Introduction: Previous anatomical studies have demonstrated the cellular composition of apical periodontitis (AP) lesions, primarily focusing on immune cells. Only recently has the innervation of an apical lesion been reported, but evidence regarding the quantity and quality of neural innervation in AP lesions remains largely unknown. Importantly, periapical innervation has been shown to modulate cellular response in AP, and the voltage-gated sodium channels Nav1.8, a marker of nociceptors, and Nav1.9 have been associated with various pain-related conditions. This study aimed to quantify sensory innervation and evaluate the expression of Nav1.8 and Nav1.9 in symptomatic vs asymptomatic AP.

Methods: Soft tissue biopsy samples (n = 20) were collected during endodontic microsurgery. Samples underwent protein extraction and immunohistochemistry. Enzyme-linked immunosorbent assay was used to quantify β-tubulin III Nav1.8 and Nav1.9. Immunoreactivity for calcitonin gene-related peptide, neurofilament heavy, PGP9.5, and Nav1.8 was analyzed using confocal microscopy. Data were analyzed using the Mann-Whitney U test with significance set at P < .05.

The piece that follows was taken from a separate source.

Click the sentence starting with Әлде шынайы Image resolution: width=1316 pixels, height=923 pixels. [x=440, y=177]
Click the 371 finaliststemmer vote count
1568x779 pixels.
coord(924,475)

Results: Symptomatic lesions exhibited an approximately 6-fold increase in innervation density (410.6 ± 359.2 vs 63.4 ± 75.7 pg/μg) and significantly higher Nav1.8 (10.3 ± 10.3 vs 2.97 ± 2.5 pg/μg) and Nav1.9 (9.5 ± 8.5 vs 42.5 ± 39.6 pg/μg) expression compared to asymptomatic lesions (P < .05). Neuronal fibers were identified by the co-localization of neurofilament heavy and PGP9.5 immunoreactivity, revealing a higher density of innervation in apical lesions from symptomatic cases. Notably, the majority of these fibers exhibited strong Nav1.8 expression, indicating a predominance of nociceptive innervation within these lesions.

Conclusions: This study provides novel evidence of increased sensory innervation and upregulation of Nav1.8 and Nav1.9 in symptomatic AP. These neural changes may contribute to pain mechanisms in AP and challenges in achieving local anesthesia.